Liste indépendante VAGNEUX : Cabinet GERMIN Alter audit : 1400 € (pour 7 heures de travail dont 5 heures  inutilement passées en recherche juridique pour essayer vainement de trouver des jurisprudences me permettant de valider mes comptes malgré mes dépenses hors-compte…)

Liste indépendante FABRE : cabinet ZERBIB à Ris-Orangis : 1200 €

Liste UMP (MEHLHORN) : cabinet Mathieu et associés à Ris-Orangis : 1000 €

Liste POI (ESTIVILL) : AO.2.C : 120 €


Départementales 2015 (canton de Savigny-sur-Orge)

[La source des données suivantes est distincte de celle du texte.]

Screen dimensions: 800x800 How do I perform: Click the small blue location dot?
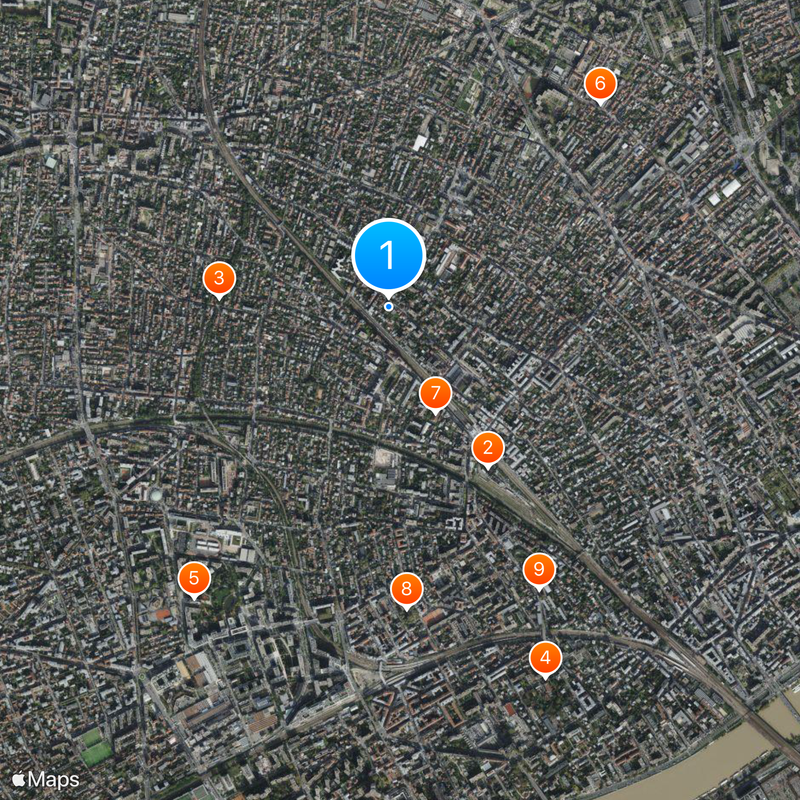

Binôme PS (ARDAKANI/GUYARD) : SOFIDEEC BAKER TILLY : 1500 € 

Binôme FN (GUIBERT/FESLER) : Cabinet Amboise-Audit (Nicolas CROCHET) : 1400 €

Binôme FDG (TOITOT/GAUTHIER) : cabinet OUZOULIAS : 960 €

Binôme UMP (VERMILLET/MEHLHORN) : cabinet SOFIE – Société fiduciaire d’expertise comptable en Essonne) : 600 €

Binôme indépendant (HAYWARD/VAGNEUX) : Saint-Honoré BK&A : 240 €


Trois exemples d’élections locales ; trois fois où le PS a payé plus que le FN pour des résultats toujours relatifs. En réalité, la plupart des candidats surfacturent ici ou là. Soit parce qu’il y a des magouilles au niveau des partis, soit parce qu’il ont eu trop d’argent pendant la campagne et qu’ils veulent éviter une lourde procédure de dévolution. Mais clairement, c’est louche pour une moyenne de 200 € TTC de l’heure de travail, et par rapport au dossier final qui est fourni à la Commission nationale des comptes de campagne et des financements politiques (CNCCFP).